Assignment: The entries below should be transcribed exactly, every one of them.

Input data:

***

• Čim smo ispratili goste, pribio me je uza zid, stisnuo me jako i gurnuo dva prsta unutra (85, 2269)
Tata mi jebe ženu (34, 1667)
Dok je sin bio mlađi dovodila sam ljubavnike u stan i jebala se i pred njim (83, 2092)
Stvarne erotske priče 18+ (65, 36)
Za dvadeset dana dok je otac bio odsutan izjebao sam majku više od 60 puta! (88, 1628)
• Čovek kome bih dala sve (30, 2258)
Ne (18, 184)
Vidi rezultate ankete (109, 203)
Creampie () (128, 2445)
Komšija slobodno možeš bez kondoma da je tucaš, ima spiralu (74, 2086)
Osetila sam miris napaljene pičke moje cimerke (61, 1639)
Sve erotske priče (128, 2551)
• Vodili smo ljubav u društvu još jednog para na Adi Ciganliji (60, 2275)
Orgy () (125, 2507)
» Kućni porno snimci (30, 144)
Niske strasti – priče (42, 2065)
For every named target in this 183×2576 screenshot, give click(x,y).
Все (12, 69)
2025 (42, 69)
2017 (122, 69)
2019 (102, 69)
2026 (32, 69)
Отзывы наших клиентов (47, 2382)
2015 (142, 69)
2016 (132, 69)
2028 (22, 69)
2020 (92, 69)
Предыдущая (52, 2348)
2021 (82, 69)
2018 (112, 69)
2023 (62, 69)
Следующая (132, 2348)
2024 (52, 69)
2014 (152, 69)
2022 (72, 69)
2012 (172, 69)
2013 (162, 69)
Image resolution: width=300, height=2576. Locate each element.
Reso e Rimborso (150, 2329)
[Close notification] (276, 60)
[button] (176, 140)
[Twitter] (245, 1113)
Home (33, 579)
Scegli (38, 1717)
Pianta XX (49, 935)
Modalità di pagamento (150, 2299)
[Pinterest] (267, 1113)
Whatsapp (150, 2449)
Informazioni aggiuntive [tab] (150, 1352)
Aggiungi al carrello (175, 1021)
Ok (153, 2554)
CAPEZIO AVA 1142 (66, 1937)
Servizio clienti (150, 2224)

***

Task result:
• Čim smo ispratili goste, pribio me je uza zid, stisnuo me jako i gurnuo dva prsta unutra (85, 2269)
Tata mi jebe ženu (34, 1667)
Dok je sin bio mlađi dovodila sam ljubavnike u stan i jebala se i pred njim (83, 2092)
Stvarne erotske priče 18+ (65, 36)
Za dvadeset dana dok je otac bio odsutan izjebao sam majku više od 60 puta! (88, 1628)
• Čovek kome bih dala sve (30, 2258)
Ne (18, 184)
Vidi rezultate ankete (109, 203)
Creampie () (128, 2445)
Komšija slobodno možeš bez kondoma da je tucaš, ima spiralu (74, 2086)
Osetila sam miris napaljene pičke moje cimerke (61, 1639)
Sve erotske priče (128, 2551)
• Vodili smo ljubav u društvu još jednog para na Adi Ciganliji (60, 2275)
Orgy () (125, 2507)
» Kućni porno snimci (30, 144)
Niske strasti – priče (42, 2065)
For every named target in this 183×2576 screenshot, give click(x,y).
Все (12, 69)
2025 (42, 69)
2017 (122, 69)
2019 (102, 69)
2026 (32, 69)
Отзывы наших клиентов (47, 2382)
2015 (142, 69)
2016 (132, 69)
2028 (22, 69)
2020 (92, 69)
Предыдущая (52, 2348)
2021 (82, 69)
2018 (112, 69)
2023 (62, 69)
Следующая (132, 2348)
2024 (52, 69)
2014 (152, 69)
2022 (72, 69)
2012 (172, 69)
2013 (162, 69)
Image resolution: width=300, height=2576. Locate each element.
Reso e Rimborso (150, 2329)
[Close notification] (276, 60)
[button] (176, 140)
[Twitter] (245, 1113)
Home (33, 579)
Scegli (38, 1717)
Pianta XX (49, 935)
Modalità di pagamento (150, 2299)
[Pinterest] (267, 1113)
Whatsapp (150, 2449)
Informazioni aggiuntive [tab] (150, 1352)
Aggiungi al carrello (175, 1021)
Ok (153, 2554)
CAPEZIO AVA 1142 (66, 1937)
Servizio clienti (150, 2224)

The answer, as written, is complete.